Dirigente da agência de refugiados da ONU pede maior apoio a desalojados

Uma dirigente do Alto Comissariado das Nações Unidas para Refugiados (Acnur), pediu maior compreensão do problema dos refugiados e suporte contínuo a desalojados.

A alta comissária adjunta da ONU para Refugiados, Kelly Clements, falou quarta-feira à NHK em Tóquio.

No ano passado, a ONU estimou que, no mundo inteiro, cerca de 114 milhões de pessoas tenham sido forçadas a deixar a própria moradia, em fuga de conflitos, perseguições, desastres ou outras ameaças. É um número que está em aumento constante.

Clements afirmou que se trata de pessoas com menos oportunidades de retornar para casa por falta de paz.

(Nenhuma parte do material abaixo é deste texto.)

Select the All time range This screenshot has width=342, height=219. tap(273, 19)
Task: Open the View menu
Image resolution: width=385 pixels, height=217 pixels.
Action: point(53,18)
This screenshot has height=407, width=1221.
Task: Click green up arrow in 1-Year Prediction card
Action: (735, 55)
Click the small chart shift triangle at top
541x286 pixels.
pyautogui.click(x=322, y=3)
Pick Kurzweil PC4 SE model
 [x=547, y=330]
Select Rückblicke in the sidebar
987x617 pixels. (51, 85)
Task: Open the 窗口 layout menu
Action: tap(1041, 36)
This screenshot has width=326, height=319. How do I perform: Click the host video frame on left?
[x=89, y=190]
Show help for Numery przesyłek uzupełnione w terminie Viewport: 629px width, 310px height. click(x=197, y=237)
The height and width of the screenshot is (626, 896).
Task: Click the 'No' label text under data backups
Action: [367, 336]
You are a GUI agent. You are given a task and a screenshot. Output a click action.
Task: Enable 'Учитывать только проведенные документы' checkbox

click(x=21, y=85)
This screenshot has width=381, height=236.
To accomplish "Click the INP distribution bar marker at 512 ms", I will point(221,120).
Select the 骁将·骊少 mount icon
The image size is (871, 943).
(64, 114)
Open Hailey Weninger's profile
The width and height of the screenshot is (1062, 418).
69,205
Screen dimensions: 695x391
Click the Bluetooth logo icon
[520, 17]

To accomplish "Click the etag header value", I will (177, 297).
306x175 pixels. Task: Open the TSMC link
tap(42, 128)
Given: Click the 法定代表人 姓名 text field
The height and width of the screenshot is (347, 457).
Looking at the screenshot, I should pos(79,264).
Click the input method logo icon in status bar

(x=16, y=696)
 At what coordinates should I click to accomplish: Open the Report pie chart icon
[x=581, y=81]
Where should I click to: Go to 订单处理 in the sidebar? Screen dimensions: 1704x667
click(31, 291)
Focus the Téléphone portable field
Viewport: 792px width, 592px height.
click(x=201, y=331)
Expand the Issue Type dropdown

Ressaltou que a maioria dos refugiados e desalojados “está fora de casa, em alguns casos, há uma geração inteira; às vezes, há décadas”. Enfatizou ser “extremamente importante” a concessão de assistência de longo prazo não apenas para quem é forçado a fugir, mas também para cada comunidades que os acolhe.

A alta comissária adjunta referiu-se à situação no Oriente Médio, região que tem vivenciado vários conflitos, como a guerra civil na Síria e os combates entre Israel e o Hamas na Faixa de Gaza, além de outras crises, como o conflito no Sudão.

Clements declarou: “São situações complexas, de grande magnitude, que não podem ser resolvidas sem uma resposta da comunidade internacional.” Para ela, é importante que a resposta não envolva apenas governos, mas inclua a população, a sociedade e as empresas, em busca de soluções.